L13 Logistic Regression Flashcards
Differentiate between simple & multiple logistic regression.
Simple / Univariable logistic regression:
- Describes the relationship between the dependent variable (dichotomous i.e. ‘yes/no’) and a single independent variable (continuous, ordinal or nominal)
- Regression model: ln (odds of outcome) = (alpha) + (beta)x
Multiple / Multivariable logistic regression:
- An extension of simple logistic regression
- Describes the relationship between the dependent variable (dichotomous) and more than one independent variable (continuous, ordinal or nominal)
- Regression model: ln (odds of outcome) = (alpha) + (beta1)x1 + (beta2)x2 + … + (betak)xk
Given ln (odds of outcome) = (alpha) + (beta)x, what is the significance of the beta value?
e^(beta) = Odds ratio (OR)
Given ln (odds of outcome) = (alpha) + (beta1)x1 + (beta2)x2 + … + (betak)xk, what is the significance of the beta value?
x1, x2, … and xk are the values of k distinct, independent (or explanatory) variables.
For each independent variable (xi):
e^(beta) = Odds ratio (OR), after controlling for all other independent variables (i.e. keeping the values of all other independent variables constant).
Define “odds ratio”.
OR = A measure of the strength (i.e. magnitude) of association between an exposure and an outcome.

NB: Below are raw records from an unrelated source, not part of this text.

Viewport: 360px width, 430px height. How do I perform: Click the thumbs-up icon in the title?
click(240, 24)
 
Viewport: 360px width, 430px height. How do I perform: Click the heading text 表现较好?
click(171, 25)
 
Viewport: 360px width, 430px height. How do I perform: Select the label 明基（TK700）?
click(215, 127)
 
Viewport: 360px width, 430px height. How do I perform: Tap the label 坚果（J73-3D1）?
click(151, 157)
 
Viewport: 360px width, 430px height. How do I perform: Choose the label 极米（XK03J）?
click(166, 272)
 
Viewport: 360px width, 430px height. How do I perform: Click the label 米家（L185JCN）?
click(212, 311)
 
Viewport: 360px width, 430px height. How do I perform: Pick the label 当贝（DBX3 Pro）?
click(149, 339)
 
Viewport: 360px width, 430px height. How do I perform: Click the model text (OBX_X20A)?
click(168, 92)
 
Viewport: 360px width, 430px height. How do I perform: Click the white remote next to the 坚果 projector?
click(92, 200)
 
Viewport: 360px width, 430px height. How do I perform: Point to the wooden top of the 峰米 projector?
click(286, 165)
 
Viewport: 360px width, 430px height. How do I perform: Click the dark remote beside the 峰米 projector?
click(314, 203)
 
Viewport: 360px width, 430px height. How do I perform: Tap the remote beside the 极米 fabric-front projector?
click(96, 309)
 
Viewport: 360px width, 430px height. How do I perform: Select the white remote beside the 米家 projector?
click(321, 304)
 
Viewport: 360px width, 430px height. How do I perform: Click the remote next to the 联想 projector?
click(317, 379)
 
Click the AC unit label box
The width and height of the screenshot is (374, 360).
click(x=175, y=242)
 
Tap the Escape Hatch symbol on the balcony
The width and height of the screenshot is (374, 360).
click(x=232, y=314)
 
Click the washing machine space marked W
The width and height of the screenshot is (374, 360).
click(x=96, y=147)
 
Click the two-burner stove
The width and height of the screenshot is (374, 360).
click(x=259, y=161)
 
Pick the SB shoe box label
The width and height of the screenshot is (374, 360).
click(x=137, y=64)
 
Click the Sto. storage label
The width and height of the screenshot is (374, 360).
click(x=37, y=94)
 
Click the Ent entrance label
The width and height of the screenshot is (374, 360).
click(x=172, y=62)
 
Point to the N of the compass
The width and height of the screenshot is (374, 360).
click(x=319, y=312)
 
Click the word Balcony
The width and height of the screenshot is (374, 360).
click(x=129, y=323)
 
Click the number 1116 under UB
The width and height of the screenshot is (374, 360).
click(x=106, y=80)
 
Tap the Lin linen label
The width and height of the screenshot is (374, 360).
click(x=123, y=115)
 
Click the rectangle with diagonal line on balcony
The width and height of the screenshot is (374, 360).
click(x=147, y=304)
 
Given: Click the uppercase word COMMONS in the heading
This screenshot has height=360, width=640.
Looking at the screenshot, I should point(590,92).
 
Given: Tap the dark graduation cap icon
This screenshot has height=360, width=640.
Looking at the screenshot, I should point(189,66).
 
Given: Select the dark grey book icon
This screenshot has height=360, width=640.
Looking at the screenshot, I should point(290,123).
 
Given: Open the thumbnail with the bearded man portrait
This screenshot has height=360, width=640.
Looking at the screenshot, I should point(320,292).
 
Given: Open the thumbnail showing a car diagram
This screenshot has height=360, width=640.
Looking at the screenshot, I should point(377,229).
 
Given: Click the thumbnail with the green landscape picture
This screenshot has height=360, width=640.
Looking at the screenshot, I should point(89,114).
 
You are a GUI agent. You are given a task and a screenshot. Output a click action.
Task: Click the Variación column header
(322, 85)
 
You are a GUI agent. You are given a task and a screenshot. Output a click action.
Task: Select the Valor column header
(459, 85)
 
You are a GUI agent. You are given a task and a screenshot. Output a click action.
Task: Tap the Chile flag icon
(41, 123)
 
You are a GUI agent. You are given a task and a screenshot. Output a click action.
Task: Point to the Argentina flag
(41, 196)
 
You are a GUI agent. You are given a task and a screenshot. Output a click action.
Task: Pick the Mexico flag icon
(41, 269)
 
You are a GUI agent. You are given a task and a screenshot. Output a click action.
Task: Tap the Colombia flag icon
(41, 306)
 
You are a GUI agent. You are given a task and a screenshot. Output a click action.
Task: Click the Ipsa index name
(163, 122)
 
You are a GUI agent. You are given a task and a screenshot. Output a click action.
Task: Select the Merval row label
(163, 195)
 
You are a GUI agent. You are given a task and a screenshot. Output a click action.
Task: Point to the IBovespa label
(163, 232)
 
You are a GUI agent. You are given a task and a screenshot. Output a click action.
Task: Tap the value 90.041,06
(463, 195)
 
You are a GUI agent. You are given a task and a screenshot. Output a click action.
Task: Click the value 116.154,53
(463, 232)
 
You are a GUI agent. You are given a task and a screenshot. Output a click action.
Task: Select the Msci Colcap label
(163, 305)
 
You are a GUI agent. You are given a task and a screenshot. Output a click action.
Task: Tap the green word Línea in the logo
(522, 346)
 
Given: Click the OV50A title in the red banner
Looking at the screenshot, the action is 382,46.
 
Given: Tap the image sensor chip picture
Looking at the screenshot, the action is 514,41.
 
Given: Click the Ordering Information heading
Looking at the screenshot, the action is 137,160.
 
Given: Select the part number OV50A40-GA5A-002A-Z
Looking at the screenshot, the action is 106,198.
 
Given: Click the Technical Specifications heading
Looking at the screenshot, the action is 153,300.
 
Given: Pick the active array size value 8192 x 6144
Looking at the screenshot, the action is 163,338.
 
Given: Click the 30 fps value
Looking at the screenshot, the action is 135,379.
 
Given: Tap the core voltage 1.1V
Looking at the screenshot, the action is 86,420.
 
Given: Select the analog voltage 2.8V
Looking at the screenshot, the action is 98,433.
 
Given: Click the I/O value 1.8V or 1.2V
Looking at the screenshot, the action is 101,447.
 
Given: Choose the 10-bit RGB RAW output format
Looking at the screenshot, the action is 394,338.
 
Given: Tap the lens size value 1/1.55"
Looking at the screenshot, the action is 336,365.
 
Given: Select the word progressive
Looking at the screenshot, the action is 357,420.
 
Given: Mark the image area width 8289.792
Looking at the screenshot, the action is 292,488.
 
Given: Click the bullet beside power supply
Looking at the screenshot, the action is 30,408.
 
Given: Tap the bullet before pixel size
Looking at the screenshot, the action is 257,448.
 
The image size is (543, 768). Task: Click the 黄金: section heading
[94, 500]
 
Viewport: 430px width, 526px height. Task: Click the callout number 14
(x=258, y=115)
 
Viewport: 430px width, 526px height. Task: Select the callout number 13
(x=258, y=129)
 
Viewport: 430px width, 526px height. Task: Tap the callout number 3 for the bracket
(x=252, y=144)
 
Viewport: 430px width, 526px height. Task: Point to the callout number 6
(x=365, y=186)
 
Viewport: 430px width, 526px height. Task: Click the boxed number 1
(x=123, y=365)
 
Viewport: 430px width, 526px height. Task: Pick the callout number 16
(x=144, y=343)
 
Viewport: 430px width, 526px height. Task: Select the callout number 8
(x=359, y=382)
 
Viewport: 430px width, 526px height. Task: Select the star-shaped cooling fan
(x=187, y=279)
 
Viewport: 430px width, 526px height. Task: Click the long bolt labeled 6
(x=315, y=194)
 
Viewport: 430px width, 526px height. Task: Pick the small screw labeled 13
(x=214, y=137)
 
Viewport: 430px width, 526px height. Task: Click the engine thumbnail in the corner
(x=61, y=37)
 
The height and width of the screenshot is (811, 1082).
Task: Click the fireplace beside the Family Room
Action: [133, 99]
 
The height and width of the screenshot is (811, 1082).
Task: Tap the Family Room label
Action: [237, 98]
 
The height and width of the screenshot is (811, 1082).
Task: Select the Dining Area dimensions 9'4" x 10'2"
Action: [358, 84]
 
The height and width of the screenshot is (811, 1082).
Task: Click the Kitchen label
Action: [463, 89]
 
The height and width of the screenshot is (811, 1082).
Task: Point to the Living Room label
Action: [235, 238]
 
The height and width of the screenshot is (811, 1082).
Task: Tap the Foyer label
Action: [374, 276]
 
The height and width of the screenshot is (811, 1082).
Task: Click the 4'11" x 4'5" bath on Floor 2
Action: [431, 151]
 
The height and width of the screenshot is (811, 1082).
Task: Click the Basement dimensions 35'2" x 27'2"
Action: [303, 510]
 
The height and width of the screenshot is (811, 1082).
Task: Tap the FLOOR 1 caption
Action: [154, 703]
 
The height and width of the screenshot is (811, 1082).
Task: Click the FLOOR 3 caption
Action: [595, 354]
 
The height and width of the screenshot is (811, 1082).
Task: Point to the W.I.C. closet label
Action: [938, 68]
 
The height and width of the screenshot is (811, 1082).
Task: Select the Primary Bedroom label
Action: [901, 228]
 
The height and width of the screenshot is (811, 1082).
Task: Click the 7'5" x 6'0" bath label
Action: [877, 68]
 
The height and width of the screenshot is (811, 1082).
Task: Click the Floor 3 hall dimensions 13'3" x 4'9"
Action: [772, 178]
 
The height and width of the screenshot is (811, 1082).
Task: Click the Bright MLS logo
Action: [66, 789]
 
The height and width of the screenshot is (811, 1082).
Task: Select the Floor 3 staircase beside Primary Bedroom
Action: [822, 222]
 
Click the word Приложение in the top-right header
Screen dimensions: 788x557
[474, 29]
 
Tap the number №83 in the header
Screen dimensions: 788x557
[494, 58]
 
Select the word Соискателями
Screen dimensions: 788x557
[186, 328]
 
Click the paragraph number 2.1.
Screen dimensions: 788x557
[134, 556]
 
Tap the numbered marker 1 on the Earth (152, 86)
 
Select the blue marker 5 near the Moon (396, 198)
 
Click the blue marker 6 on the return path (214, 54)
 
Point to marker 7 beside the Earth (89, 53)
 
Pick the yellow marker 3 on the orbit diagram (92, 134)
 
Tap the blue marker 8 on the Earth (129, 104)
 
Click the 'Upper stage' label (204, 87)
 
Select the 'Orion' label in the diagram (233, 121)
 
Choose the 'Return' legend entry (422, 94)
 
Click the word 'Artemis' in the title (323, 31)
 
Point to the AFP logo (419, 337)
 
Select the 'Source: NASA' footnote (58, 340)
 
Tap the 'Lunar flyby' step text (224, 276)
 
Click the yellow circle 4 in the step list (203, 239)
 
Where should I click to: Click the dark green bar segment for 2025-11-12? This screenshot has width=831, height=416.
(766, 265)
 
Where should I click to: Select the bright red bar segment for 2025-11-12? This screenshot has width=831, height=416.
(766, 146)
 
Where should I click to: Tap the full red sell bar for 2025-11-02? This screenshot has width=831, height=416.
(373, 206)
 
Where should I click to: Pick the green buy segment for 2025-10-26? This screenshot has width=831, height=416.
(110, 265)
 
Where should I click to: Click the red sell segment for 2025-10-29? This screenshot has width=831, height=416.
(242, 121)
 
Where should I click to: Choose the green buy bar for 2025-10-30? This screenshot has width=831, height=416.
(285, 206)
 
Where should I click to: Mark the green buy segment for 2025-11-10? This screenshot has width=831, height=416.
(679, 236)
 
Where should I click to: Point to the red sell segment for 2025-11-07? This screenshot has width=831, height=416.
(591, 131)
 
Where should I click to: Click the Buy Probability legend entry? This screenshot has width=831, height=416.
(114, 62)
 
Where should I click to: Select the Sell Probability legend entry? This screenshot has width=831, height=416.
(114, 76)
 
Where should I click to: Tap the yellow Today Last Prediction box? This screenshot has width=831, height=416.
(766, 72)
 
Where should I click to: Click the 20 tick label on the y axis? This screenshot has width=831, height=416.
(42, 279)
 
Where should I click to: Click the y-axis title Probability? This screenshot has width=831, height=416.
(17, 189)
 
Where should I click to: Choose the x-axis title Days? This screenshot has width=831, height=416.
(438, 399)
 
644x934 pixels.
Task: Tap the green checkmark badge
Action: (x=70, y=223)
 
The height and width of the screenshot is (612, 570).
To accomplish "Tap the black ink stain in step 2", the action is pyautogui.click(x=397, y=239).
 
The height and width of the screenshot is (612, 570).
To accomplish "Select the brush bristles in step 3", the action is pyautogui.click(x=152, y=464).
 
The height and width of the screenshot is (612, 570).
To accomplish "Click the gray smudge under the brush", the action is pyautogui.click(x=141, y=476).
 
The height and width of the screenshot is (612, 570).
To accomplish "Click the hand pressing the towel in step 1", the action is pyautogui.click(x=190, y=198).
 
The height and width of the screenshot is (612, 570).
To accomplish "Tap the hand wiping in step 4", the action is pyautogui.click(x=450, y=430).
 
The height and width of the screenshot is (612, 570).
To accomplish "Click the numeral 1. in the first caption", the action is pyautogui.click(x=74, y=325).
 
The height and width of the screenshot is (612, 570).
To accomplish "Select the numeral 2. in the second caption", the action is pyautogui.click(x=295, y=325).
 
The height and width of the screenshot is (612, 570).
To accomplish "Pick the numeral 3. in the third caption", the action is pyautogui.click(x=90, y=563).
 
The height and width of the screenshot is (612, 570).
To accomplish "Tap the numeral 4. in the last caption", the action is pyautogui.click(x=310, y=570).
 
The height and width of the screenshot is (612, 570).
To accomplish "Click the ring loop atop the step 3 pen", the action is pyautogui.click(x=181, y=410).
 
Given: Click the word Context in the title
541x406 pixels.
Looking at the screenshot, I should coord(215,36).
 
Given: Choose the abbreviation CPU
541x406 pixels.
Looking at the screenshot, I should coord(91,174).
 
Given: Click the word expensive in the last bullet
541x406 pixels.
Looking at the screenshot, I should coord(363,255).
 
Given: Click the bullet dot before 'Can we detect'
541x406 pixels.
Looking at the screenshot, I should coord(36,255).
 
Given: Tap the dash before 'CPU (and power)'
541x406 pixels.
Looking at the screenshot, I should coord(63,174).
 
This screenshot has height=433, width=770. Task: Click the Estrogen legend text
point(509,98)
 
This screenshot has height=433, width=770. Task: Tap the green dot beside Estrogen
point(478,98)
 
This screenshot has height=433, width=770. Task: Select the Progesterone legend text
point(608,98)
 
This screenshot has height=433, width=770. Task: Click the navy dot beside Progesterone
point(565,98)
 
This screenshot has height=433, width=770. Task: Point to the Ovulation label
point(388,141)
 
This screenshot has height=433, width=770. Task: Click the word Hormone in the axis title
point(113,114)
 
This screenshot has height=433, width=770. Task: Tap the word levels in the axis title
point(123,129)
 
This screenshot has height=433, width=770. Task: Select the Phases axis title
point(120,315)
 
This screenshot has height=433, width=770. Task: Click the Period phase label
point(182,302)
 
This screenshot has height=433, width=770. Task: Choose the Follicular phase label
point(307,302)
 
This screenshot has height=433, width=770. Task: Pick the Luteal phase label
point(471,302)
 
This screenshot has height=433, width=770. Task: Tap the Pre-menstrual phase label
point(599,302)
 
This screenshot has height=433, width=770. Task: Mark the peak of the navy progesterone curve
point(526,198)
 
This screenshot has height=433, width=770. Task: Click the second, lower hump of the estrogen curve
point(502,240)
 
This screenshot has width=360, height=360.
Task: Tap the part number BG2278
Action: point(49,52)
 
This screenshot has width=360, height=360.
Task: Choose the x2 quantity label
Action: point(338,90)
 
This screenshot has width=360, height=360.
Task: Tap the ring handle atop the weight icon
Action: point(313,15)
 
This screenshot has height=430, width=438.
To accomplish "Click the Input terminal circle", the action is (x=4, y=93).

Range of values = 0 to infinity
- OR = 1: NO association between exposure & outcome (i.e. null hypothesis H0)
- OR > 1: Positive association i.e. exposure is associated with an increased risk of outcome
- OR < 1: Negative association i.e. exposure is associated with a decreased risk of outcome
E.g. of expressing odds ratio in words:
OR = 1.2:
Those who are exposed have 1.2 times the odds (i.e. 20% more likely) of developing the outcome compared with those who are unexposed.
OR = 0.8:
Those who are exposed have a 20% reduction in the odds (i.e. are 20% less likely) of developing the outcome compared with those who are unexposed.
How is odds ratio calculated?
Odds ratio
= odds that a case was exposed / odds that a control was exposed
= ad / bc (via cross-product ratio of 2R x 2C contingency table)
Rows: Exposure (Yes | No)
Columns: Outcome (Yes | No)
Odds of an event = no. of events / no. of non-events
When is odds ratio calculated?
Case-control studies (typically)
Cross-sectional studies
Relative risk is usually calculated for cohort studies instead.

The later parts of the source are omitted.